Quantos de nós, ouvindo jazz, não terão sentido uma curiosa sensação, próxima da vertigem, quando um dançarino ou músico solista, tentando insistentemente enfatizar acentos irregulares, não consegue desviar oi nosso ouvido da pulsação regular da métrica produzida pela percussão?
De que modo reagirmos a uma impressão dessa natureza? O que chama mais atenção nesse conflito entre ritmo e métrica? É a obsessão com a regularidade. Os tempos isócronos, nesse caso, são apenas um modo de pôr em relevo a invenção rítmica do solista. è isso que traz surpresa e produz o inesperado. Refletindo sobre isso, percebemos que sem a presença real ou implícita das marcações de tempo não poderíamos descobrir o sentido dessa invenção. Estamos aqui apreciando uma forma de relação.
(...)
Mais complexo, e de fato fundamental, é o problema específico do tempo musical, do cronos da música, Esse problema foi objeto, recentemente, de um estudo muito interessante de Pierre Souvtchinski, um filósofo russo e meu amigo. Seu pensamento encontra-se tão próximo ao meu que nada posso fazer aqui senão procurar resumir sua tese.

| Listagem |
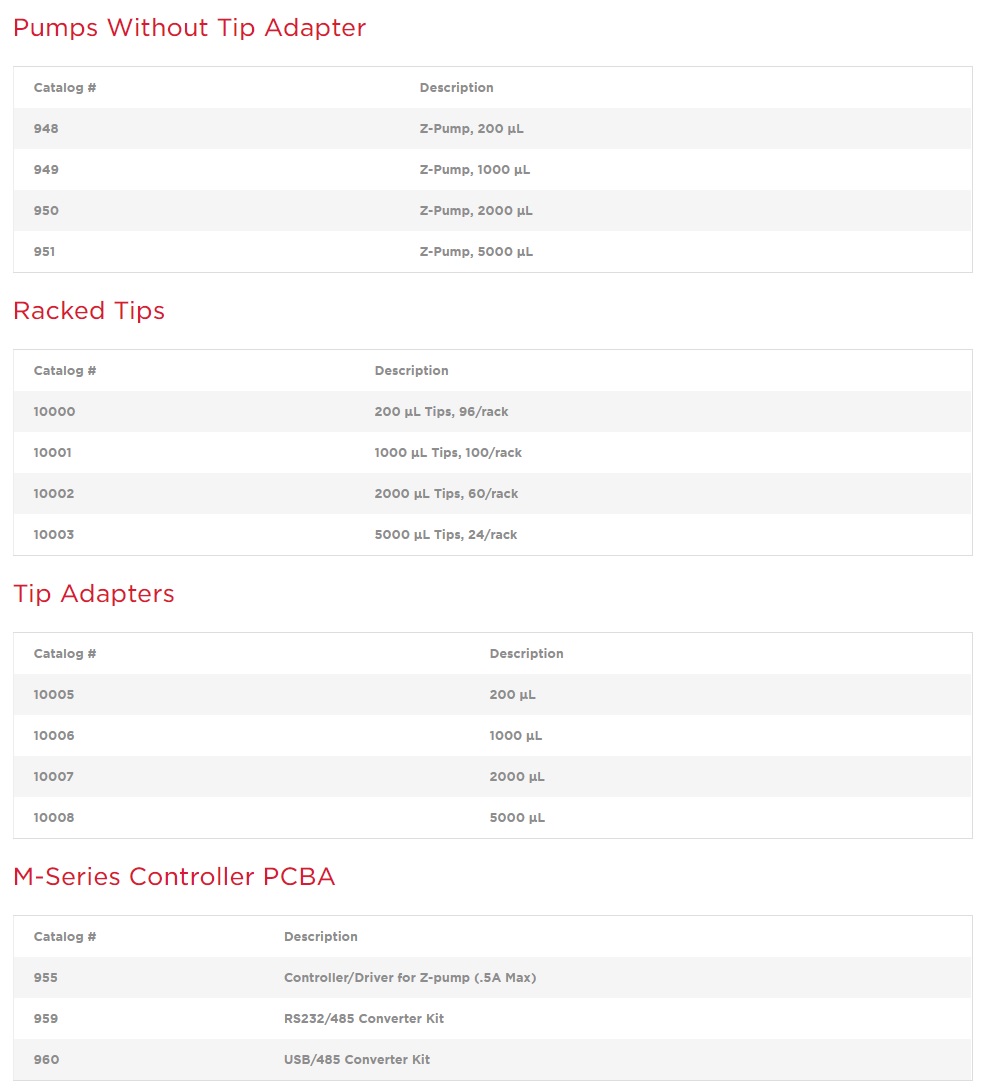Select catalog number 10002
The width and height of the screenshot is (990, 1089).
click(x=54, y=494)
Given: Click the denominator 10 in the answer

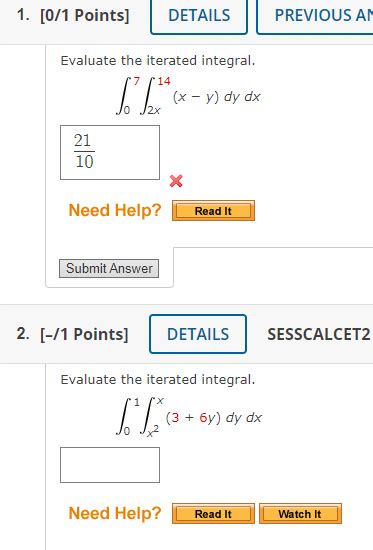Looking at the screenshot, I should (84, 162).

| Partes do exercício |
[A] No texto sobre ritmo e métrica no jazz, que problema é descrito como mais complexo e de fato fundamental?
[B] Reescreva de forma mais concisa o parágrafo do texto sobre ritmo e métrica que começa com "De que modo reagirmos", mantendo seus fatos principais.
[C] Prossiga o texto sobre ritmo, métrica e tempo musical a partir do ponto em que ele termina.

| Resultados por tarefa |
[A] O problema específico do tempo musical, o cronos da música.

[B] No conflito entre ritmo e métrica, o que mais chama atenção é a obsessão com a regularidade. Os tempos isócronos servem apenas para destacar a invenção rítmica do solista, fonte da surpresa e do inesperado. Sem as marcações de tempo, reais ou implícitas, não se perceberia o sentido dessa invenção. Trata-se da apreciação de uma forma de relação.

[C]
Ele vê a criação musical como um complexo inato de intuições e possibilidades baseadas fundamentalmente numa experiência exclusivamente musical do tempo - cronos -, do qual a linguagem musical nos dá apenas a realização funcional.
Todos sabemos que o tempo transcorre numa velocidade que varia de acordo com as disposições íntimas do indivíduo, e com os fatos que afetam sua consciência. Expectativas, tédio, angústia, dor e prazer, contemplação – tudo isso aparece como diferentes categorias em meio às quais nossa vida se desdobra, e cada uma delas determina um processo psicológico específico, um andamento particular. Essas variações no tempo psicológico são perceptíveis apenas na medida em que estão relacionadas à sensação primária – consciente ou inconsciente – do tempo real, do tempo ontológico.
O que confere ao conceito de tempo musical sua marca específica é que essa categoria nasce e se desenvolve tanto externa como simultaneamente às categorias do tempo psicológico. Qualquer música, quer se submeta ao fluxo normal do tempo, quer se dissocie dele, estabelece uma relação particular, uma espécie de contraponto entre a passagem do tempo, a furação da própria música, e os meios técnicos e materiais pelos quais a música se manifesta.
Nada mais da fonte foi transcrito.